Researchers at the University of Southern California are testing a different approach.

They embedded cartilage-forming cells—derived from the pluripotent stem cells that can become any kind of cell in the body—in a collagen membrane. Using surgical glue, they implanted it like a patch on a cartilage injury in a miniature pig. The cells integrated into the host tissue and stayed there for six months, repairing damage and becoming indistinguishable from the host cartilage with a cocktail of growth factors.

Denis Evseenko, associate professor of orthopedic surgery at USC’s Keck School of Medicine, whose lab led the research, says the aim is to prevent a cartilage injury in a relatively healthy joint from developing into osteoarthritis and eventually requiring a joint replacement. Dr. Evseenko says his team is manufacturing 64 implants, called Plurocart, for the first human trials, set to start in 2024.

Improving existing methods

Until new stem cell therapies and disease-modifying drugs are shown to be safe and effective in humans, surgeons continue to refine the current techniques to repair cartilage.
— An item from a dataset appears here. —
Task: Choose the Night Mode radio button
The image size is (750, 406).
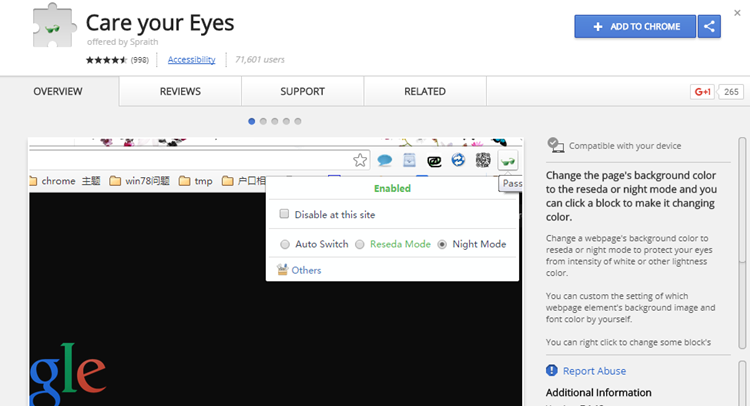Action: [x=442, y=244]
Surgeons are also working to make joint replacements more effective, as many patients report pain, stiffness and mobility issues after operations. Drugs approved for rheumatoid arthritis and new stem-cell therapies may help overcome stiffness and inflammation after joint surgery.

Scott Rodeo, an orthopedic surgeon and co-director of a soft tissue research program at New York’s Hospital for Special Surgery, is testing whether injecting cells derived from human umbilical veins into the muscle and tendon of an injured rotator cuff will stimulate stem cell activity and promote better repair after surgery. The aim is to conduct a similar trial with the stem cells for cartilage repair.

“If we can modulate that basic immune and inflammatory response, it may have a profound effect on tissue repair and tissue healing," Dr. Rodeo says.